» **WHAT TO PRODUCE**
The line with "740x653 pixels. Task: Click" marks the first line to copy, and the line with "The image size is (1084, 686)." marks the last. Transcribe that stretch of the data below exactly, without pictures.

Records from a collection
------------------------------------------------------------------------
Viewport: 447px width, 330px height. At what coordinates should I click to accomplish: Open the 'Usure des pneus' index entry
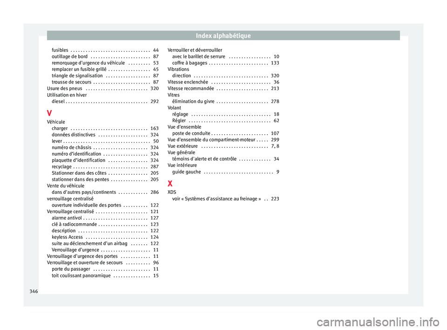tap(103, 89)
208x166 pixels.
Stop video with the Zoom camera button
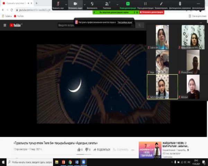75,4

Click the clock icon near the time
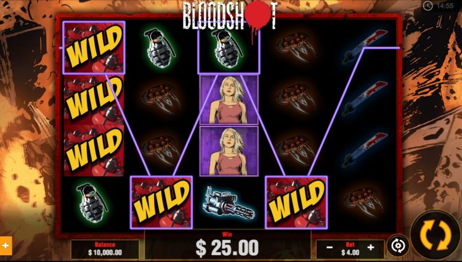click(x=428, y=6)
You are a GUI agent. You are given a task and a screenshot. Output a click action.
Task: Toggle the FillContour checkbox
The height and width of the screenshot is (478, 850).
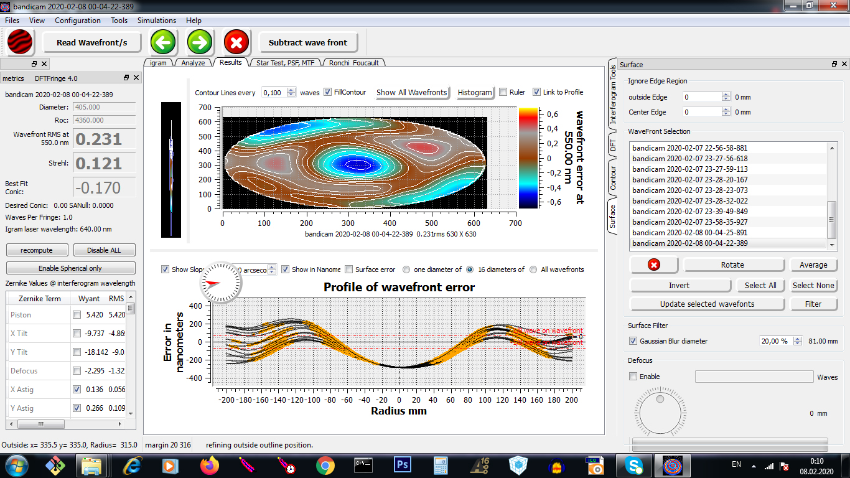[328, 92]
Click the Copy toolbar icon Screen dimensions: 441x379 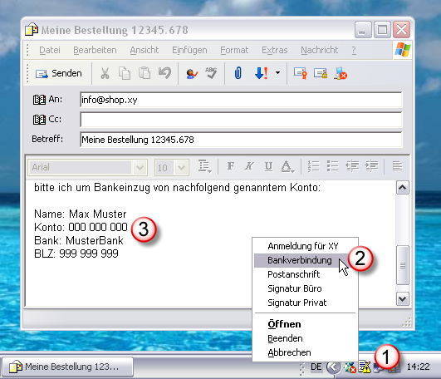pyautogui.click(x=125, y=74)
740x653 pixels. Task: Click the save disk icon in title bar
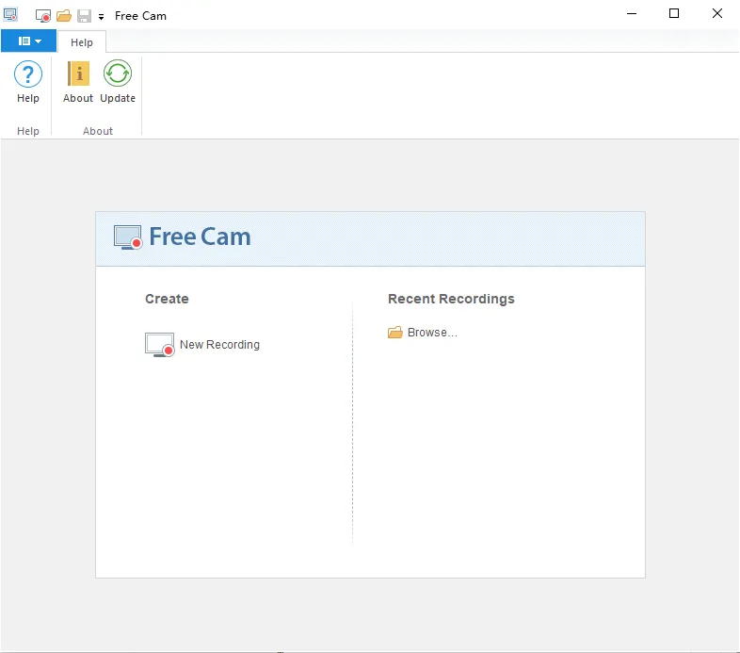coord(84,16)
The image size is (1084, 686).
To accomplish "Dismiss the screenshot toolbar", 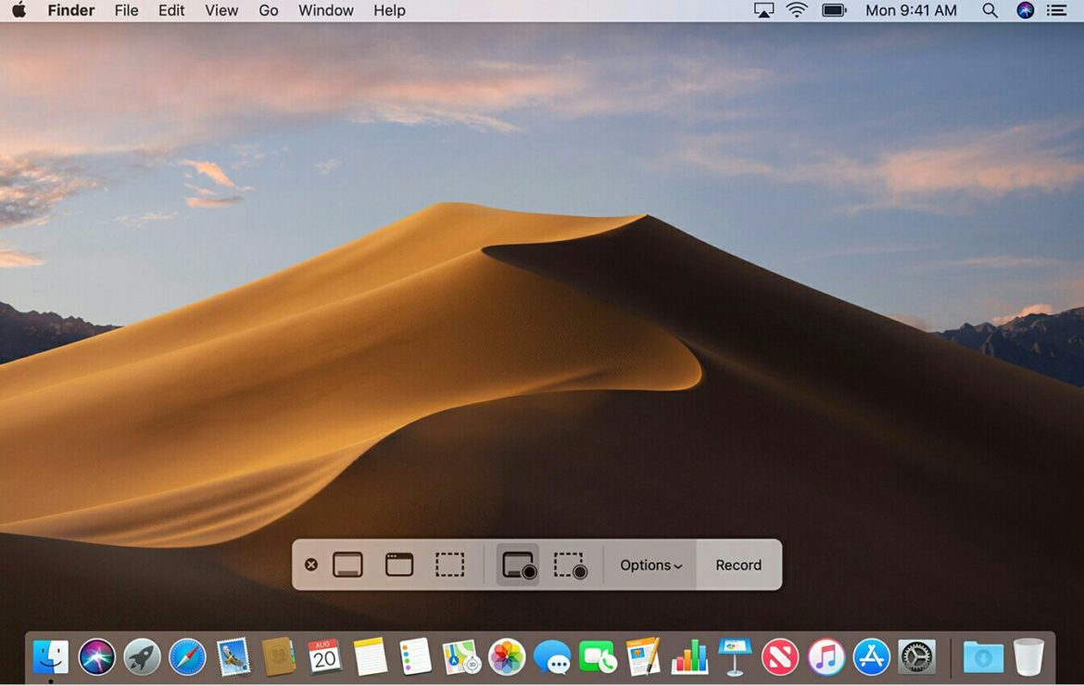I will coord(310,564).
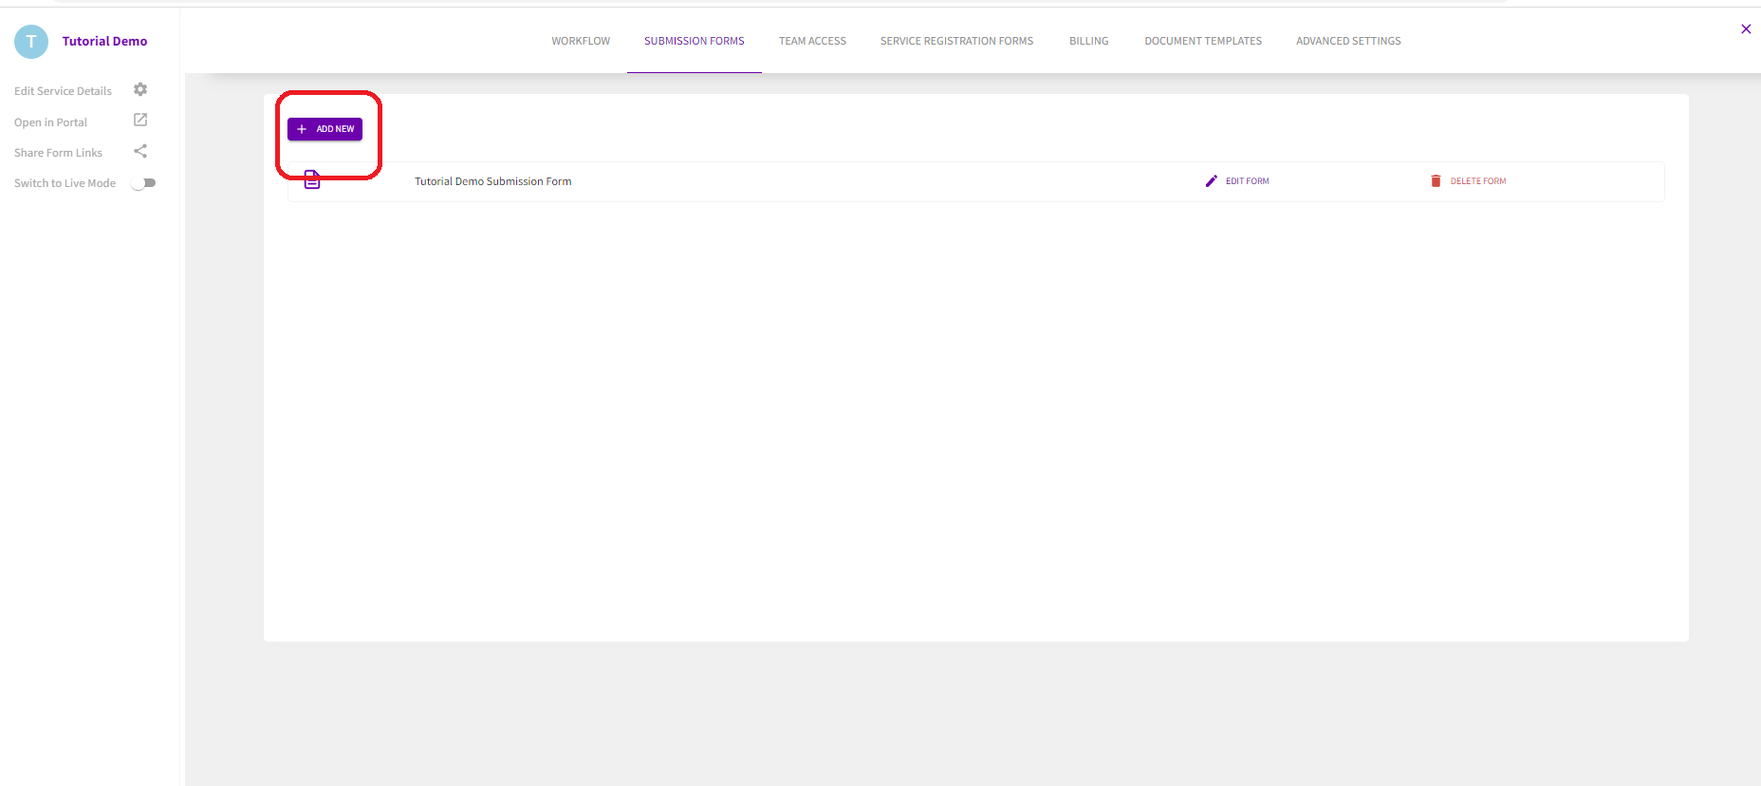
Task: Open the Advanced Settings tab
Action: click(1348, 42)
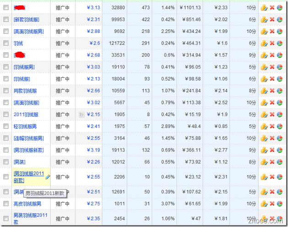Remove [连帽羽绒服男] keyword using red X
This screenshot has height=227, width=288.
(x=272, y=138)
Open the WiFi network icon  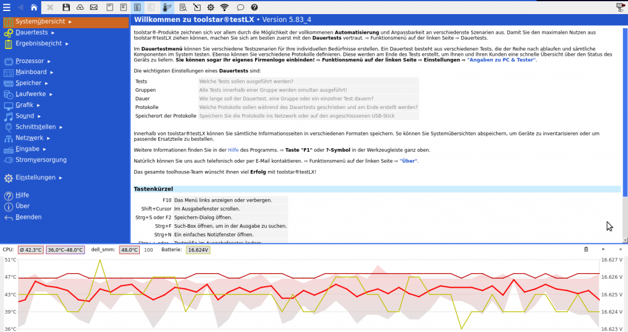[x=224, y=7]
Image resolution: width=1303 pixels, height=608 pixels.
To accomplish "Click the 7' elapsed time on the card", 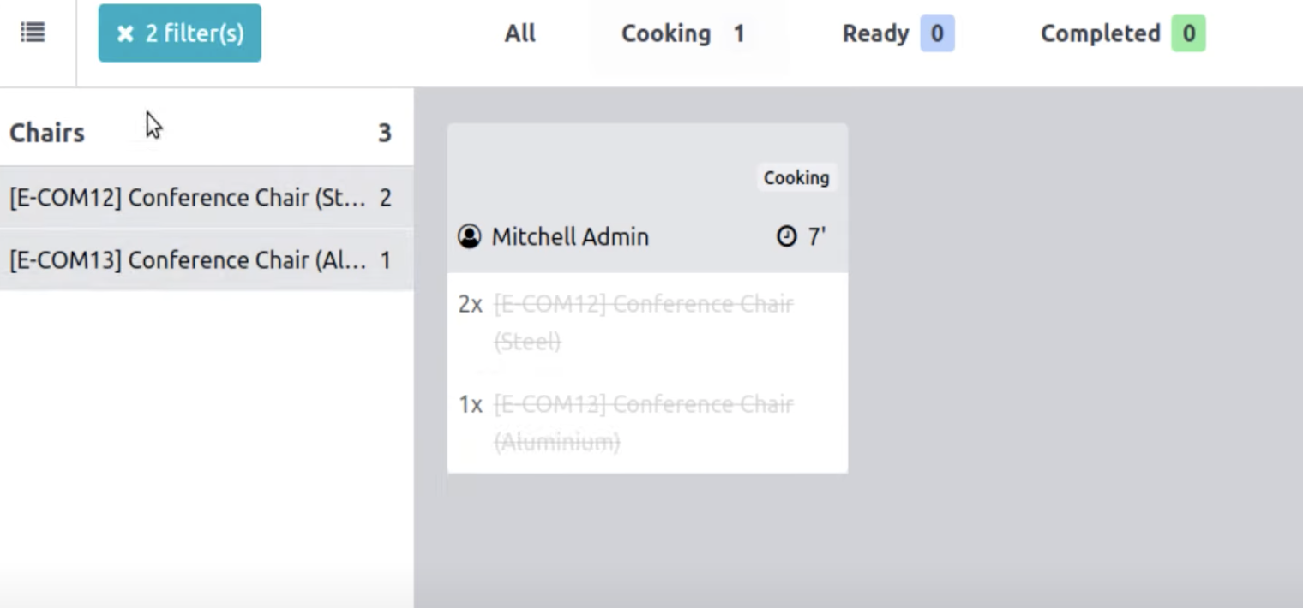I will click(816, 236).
------------------------------------------------------------------------
» **WRITTEN RESPONSE**
740x653 pixels. Task: Click the save disk icon in title bar
coord(84,16)
The image size is (1084, 686).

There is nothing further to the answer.